“Layering is an advanced skill and can come in handy at trials providing you practice it often at home. At a trial in Columbia I had a nice opportunity to do the very exercise I set up this week for class, the judge tucked the jumps and tunnels in the corner of the ring, very difficult to run to the jumps with your dog, but alas, we had just started in Open and Ruger did not have the skill set to handle it, so I had to wedge myself between the tunnel and jumps and get Ruger where I needed him to be. I was not alone. But there were several folks who layered it, and it was beautiful!
Basically, layering is where you will have an obstacle between you and another obstacle or sequence of obstacles your dog must perform. You need speed/drive and distance control in order to master this skill.
When beginning to teach this skill its a good idea to back-chain the sequence your dog will be handling. Once your dog patterns the sequence, you can move yourself away from him and get in a nice layered run.
Below is a picture of a handler layered with a tunnel between her dog, “pushing out” her dog over a jump.”
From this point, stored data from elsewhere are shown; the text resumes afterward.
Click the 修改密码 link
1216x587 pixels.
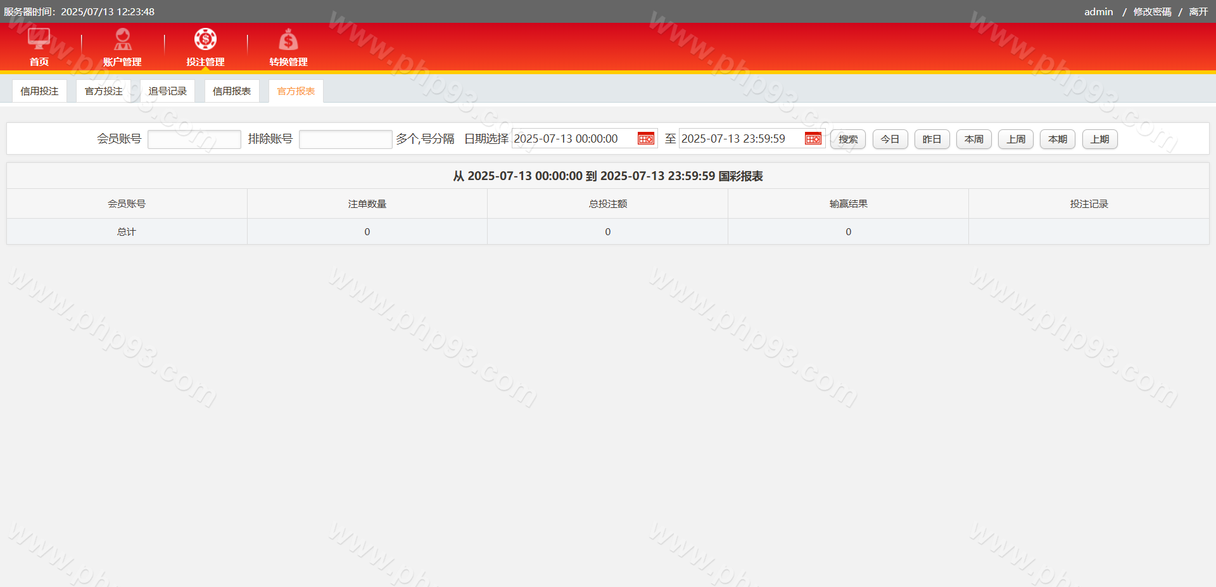coord(1152,12)
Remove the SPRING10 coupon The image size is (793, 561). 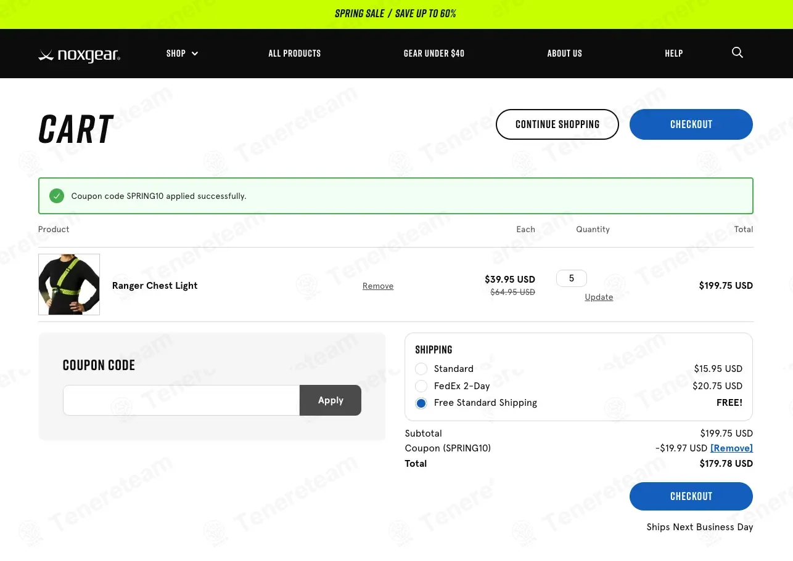[731, 448]
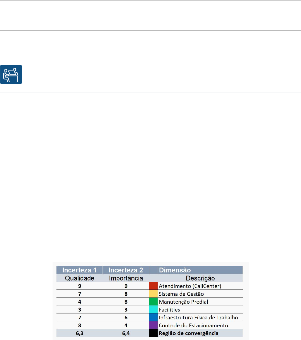Viewport: 301px width, 340px height.
Task: Select the Manutenção Predial row label
Action: click(x=183, y=302)
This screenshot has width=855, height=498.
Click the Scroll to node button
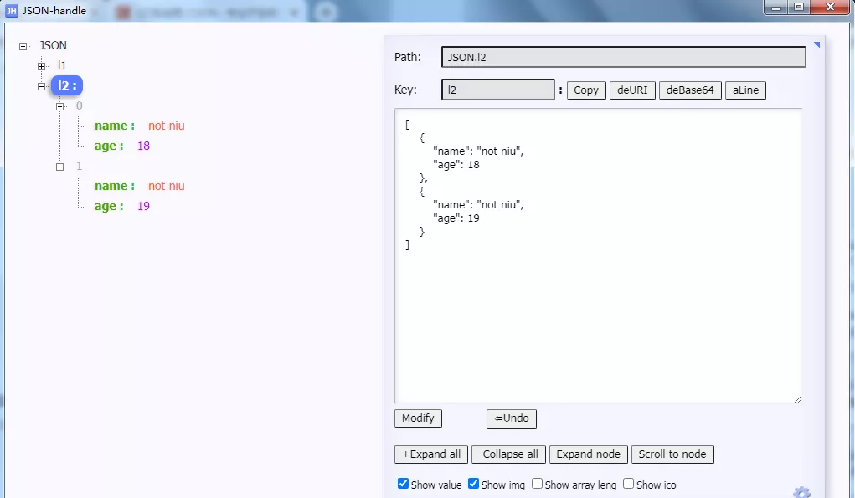(x=672, y=454)
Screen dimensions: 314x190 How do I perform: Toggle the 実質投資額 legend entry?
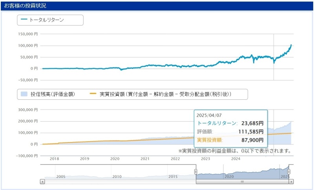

~ Thanks to Linda Freed at http://agilityteamair.wordpress.com/ for the above entry~
Well, it really helped that Mulligan is fast and driven. When we were first training Mulligan any obstacle I then started teaching him small sends. When I could start sending him ten feet or more to an obstacle I would add a jump between us and the obstacle. At first the jump was perpendicular to the other obstacle, I hope this makes sense. So instead of a five foot bar between us it was just a few feet. It also helped take the layering obstacle out of play because it was turned. Then I slowly turned the jump so it was parrallel so you would have all five feet of the jump between you. You definitely need a strong push out. You should have a push trained before trying to do this or some dogs may melt. You want them to be successful. If my body language for a push is weak at this point Mulligan will take the obstacle closest to me. At this point we can layer jumps, tunnels, and DW. We are currently training sending to and layer the teeter. It seems like there are more and more teeters in the gambles. I think we really need a good independant teeter to be successful in USDAA.
Layer also makes getting around the course so much easier. The dog goes and does his job so you can get to the next control point before your dog does. Some people can run their dogs from driving from behind and that is great. But for those of us who have dogs who will make their own courses up if they are not behind the hanlder layering is a great tool.
Well said Flying Bichon. Thanks for your detailed explanation, I’m sure our readers will enjoy hearing how you introduced Mulligan to layering concepts.
Layering is a great tool if your dog is fast and you need to better position yourself down field. Even though Mulligan is a small dog he is very fast and driven and I need to use everything I can to get an advantage down field. Mulligan likes to chase the Mumma LOL!!
Hi Flying Bichon,
I’m curious how you began doing it. Did it just come natural to you, or were you taught how to do it? Definitely faster dogs makes it more challenging, but faster is good! Keep up the good work with Mulligan, and always nice to hear from you.